Oltre a questo c’è chi sottolinea che la Finanziaria appena varata permetterà di aumentare le addizionali Irpef, a discrezione dell’ente locale, fino al tetto massimo dello 0,8%, superiore rispetto a quello fissato attualmente (0,5%).

Se dunque lo spirito di redistribuzione sociale che si pretende per questa Finanziaria potrebbe essere in parte neutralizzato, a livello locale, dalle pretese di Regioni e Comuni - a loro volta penalizzate dalle decisioni prese in sede nazionale - pure sull’ormai mitica aliquota redistributiva dedicata ai redditi superiori ai 75.000 euro c’è forse bisogno di sollevare qualche dubbio.
Non tanto per le condizioni di questa fascia sociale, che certo restano privilegiate e non c’è da piangere miseria, quanto per lo spirito di fondo che potrebbe essere sotteso a tale decisione dell’esecutivo.

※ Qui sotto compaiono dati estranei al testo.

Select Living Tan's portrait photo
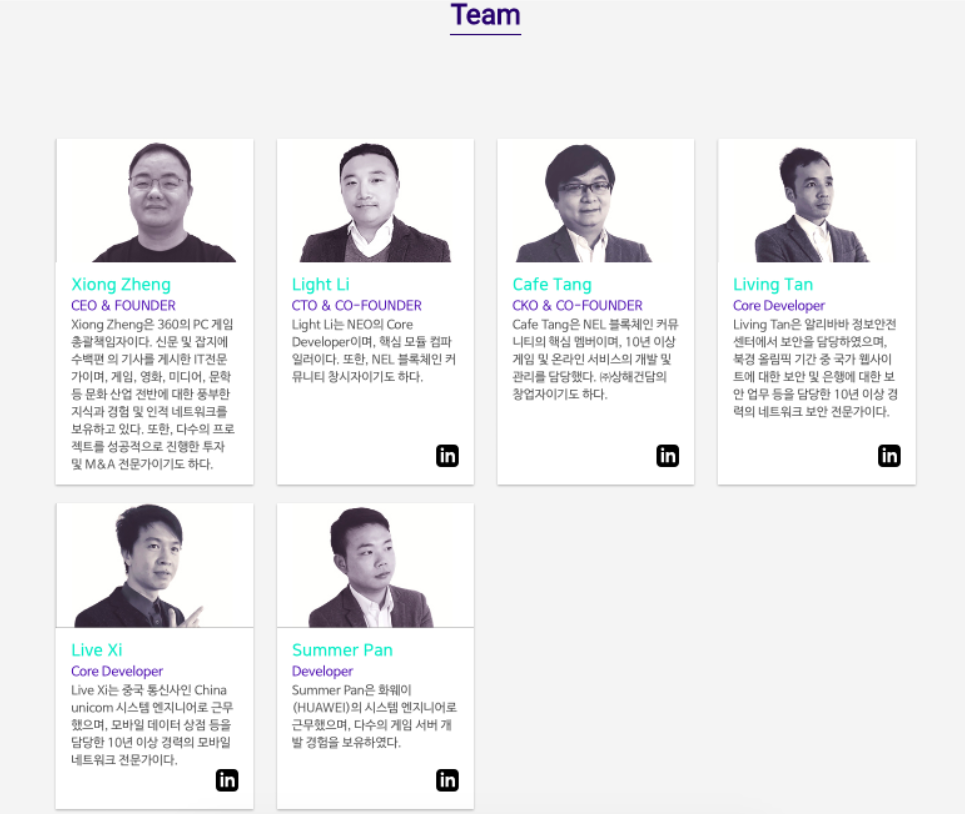 pos(816,200)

Non è affatto credibile che gli italiani con reddito superiore ai 70.000 euro siano soltanto il 7% su scala nazionale, come ci dicono alcuni sindacalisti e politici citando statistiche che per forza di cose non possono fare i conti con le storture strutturali di questo Paese.

In realtà, nella dinamica reale delle cose, sono molti di più gli over-70.000, anche se purtroppo in gran parte occulti, e quindi sarebbe bene che l’Unione si ricordasse che l’obiettivo numero uno di un’azione politica realmente riformatrice dovrebbe essere quello di una lotta seria all’evasione fiscale, cioè la cura alla malattia che da molti anni divora sempre di più la ricchezza collettiva.

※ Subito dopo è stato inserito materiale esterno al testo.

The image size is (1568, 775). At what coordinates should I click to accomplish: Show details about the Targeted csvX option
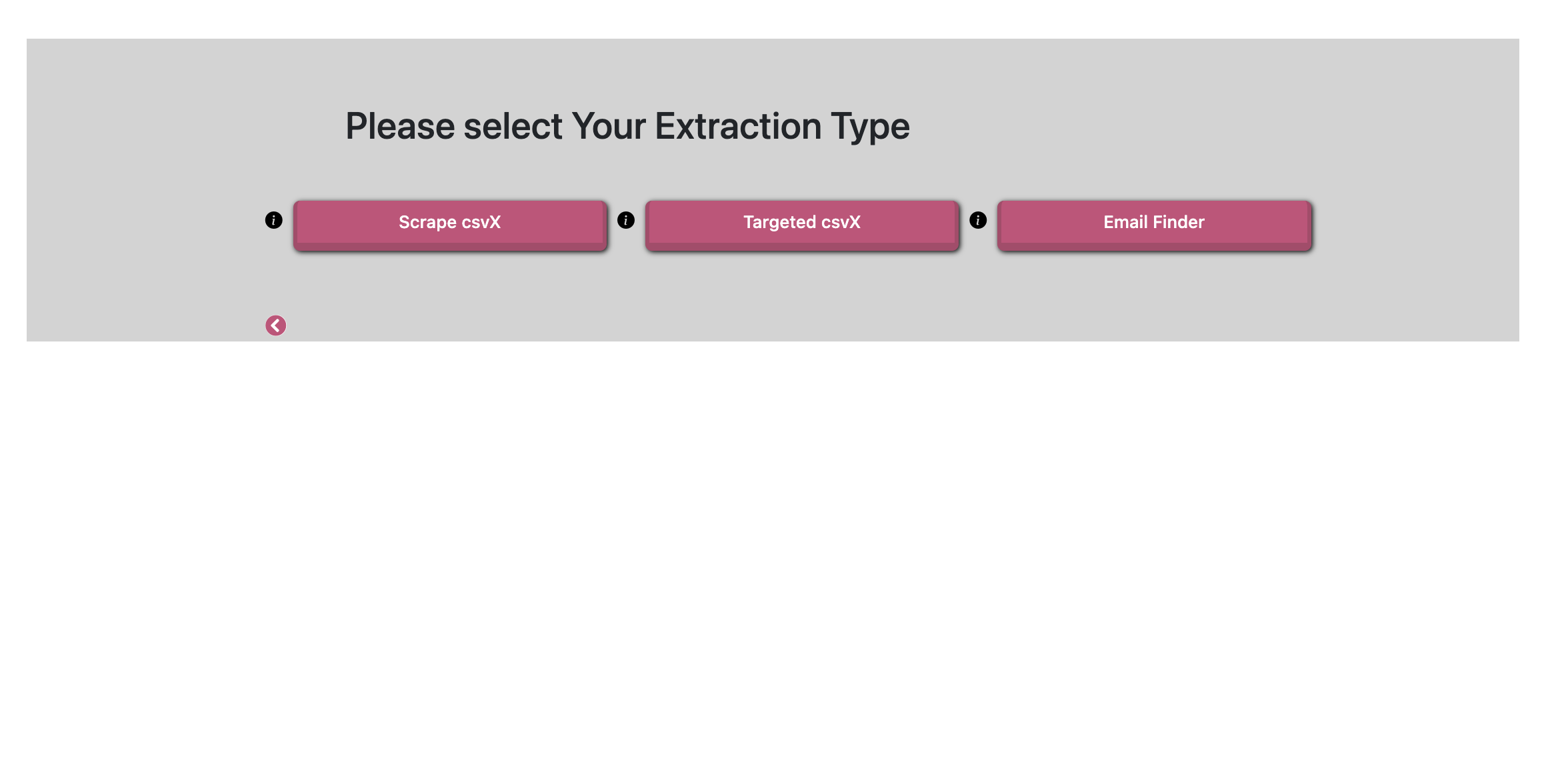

Se è vero, come ha detto giustamente Padoa Schioppa, che i “ricchi” dovrebbero essere i primi a pagare le esigenze di sviluppo del Paese, in favore delle classi meno abbienti, limitarsi alla sola quota di ricchi o medio-ricchi onesti sarebbe una scorciatoia di scarsa efficacia (pro-futuro) e di dubbia giustizia.
Al contrario potrebbe ulteriormente scoraggiare l’onestà, in favore della “furbizia” e in Italia, allo stato attuale, non ce n’è veramente bisogno.
Ma su questo solo il tempo e i prossimi anni del governo Prodi ci diranno.